┌──
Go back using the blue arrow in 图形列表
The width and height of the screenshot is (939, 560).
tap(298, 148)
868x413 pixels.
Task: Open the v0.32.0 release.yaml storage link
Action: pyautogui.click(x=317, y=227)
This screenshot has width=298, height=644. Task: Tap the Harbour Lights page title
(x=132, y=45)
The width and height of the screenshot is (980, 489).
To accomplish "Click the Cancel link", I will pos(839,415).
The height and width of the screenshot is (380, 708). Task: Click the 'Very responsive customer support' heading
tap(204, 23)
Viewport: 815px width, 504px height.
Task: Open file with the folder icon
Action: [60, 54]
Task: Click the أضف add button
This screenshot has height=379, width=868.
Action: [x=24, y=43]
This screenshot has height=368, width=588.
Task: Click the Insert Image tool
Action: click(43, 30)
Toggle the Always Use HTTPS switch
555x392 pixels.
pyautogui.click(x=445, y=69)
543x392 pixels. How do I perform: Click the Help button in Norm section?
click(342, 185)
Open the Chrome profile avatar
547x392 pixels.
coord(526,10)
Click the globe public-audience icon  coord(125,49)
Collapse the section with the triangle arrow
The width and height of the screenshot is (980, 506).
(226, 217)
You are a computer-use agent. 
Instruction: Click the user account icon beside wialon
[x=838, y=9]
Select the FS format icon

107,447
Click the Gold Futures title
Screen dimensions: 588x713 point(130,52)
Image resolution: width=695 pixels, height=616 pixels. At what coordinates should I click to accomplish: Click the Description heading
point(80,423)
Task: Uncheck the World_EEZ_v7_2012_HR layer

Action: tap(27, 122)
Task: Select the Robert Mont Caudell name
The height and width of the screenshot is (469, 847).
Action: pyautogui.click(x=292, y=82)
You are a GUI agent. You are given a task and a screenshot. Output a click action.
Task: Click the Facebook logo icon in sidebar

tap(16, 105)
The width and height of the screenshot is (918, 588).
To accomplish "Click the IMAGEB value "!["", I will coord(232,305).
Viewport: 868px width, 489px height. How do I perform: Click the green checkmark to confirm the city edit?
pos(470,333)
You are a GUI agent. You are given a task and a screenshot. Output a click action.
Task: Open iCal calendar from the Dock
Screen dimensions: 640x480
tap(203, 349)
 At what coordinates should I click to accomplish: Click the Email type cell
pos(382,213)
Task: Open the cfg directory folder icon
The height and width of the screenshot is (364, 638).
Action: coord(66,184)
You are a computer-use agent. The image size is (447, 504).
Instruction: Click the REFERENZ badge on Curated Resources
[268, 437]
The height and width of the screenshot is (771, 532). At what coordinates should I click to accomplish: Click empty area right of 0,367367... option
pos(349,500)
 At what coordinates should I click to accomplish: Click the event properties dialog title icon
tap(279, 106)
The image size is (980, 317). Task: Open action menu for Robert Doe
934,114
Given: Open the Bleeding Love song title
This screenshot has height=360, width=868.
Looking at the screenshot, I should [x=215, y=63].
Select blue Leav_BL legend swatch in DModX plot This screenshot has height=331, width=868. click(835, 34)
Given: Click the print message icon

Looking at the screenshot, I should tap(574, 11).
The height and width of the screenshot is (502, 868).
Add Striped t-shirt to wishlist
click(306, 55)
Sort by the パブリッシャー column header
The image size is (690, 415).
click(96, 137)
└──
**Work item**
The reply should consist solely of the lines of the data, exact, from the opening line through the line with "Task: Click the أضف add button", inclusive.

**Exercise solution**
Go back using the blue arrow in 图形列表
The width and height of the screenshot is (939, 560).
tap(298, 148)
868x413 pixels.
Task: Open the v0.32.0 release.yaml storage link
Action: pyautogui.click(x=317, y=227)
This screenshot has width=298, height=644. Task: Tap the Harbour Lights page title
(x=132, y=45)
The width and height of the screenshot is (980, 489).
To accomplish "Click the Cancel link", I will pos(839,415).
The height and width of the screenshot is (380, 708). Task: Click the 'Very responsive customer support' heading
tap(204, 23)
Viewport: 815px width, 504px height.
Task: Open file with the folder icon
Action: [60, 54]
Task: Click the أضف add button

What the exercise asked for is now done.